でも、その先にある「整える力」はまた別だと感じました。
構造を分かりやすくする。
あとから修正しやすくする。
いらないものを消す。
全体の統一感を保つ。
見た目だけじゃなく、中身も整理された状態にする。
こういうところまでできて、やっとちゃんと作れたと言える気がします。
最初は「ページを作れたら十分」と思っていたけど、実際にはその後の整理のほうがずっと大事でした。
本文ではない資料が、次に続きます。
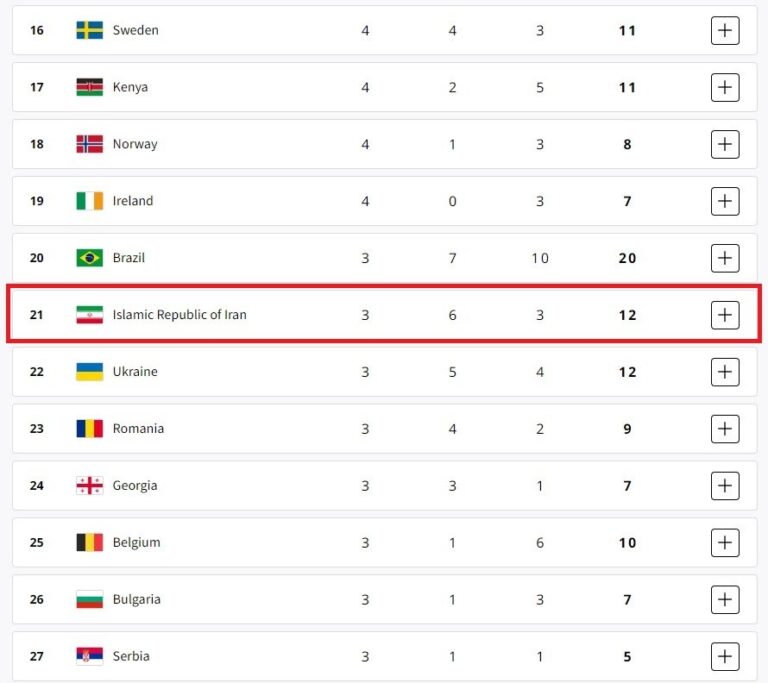Click the Iran flag icon
The height and width of the screenshot is (683, 768).
(x=90, y=315)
そしてたぶん、そこにその人の実力が出るんだろうなとも思いました。
#まとめ
ポートフォリオを作る前は、デザインを作ることが一番大変だと思っていました。
でも実際にやってみると、もっと大変だったのはその裏側でした。
構造を整理すること。
コンポーネントを分けること。
不要なコードを消すこと。
ページごとの雰囲気を揃えること。
こういう部分は目立たないけど、作業を続けるほど重要さがよく分かります。
見た目を整えるだけでも楽しいですが、それだけだと途中で限界が来ます。
今回ポートフォリオを作ってみて、見える部分だけじゃなく、見えない部分まで整えることの大切さをかなり実感しました。
これからも、ただ作るだけじゃなくて、あとで見ても直しやすいコードを意識していきたいです。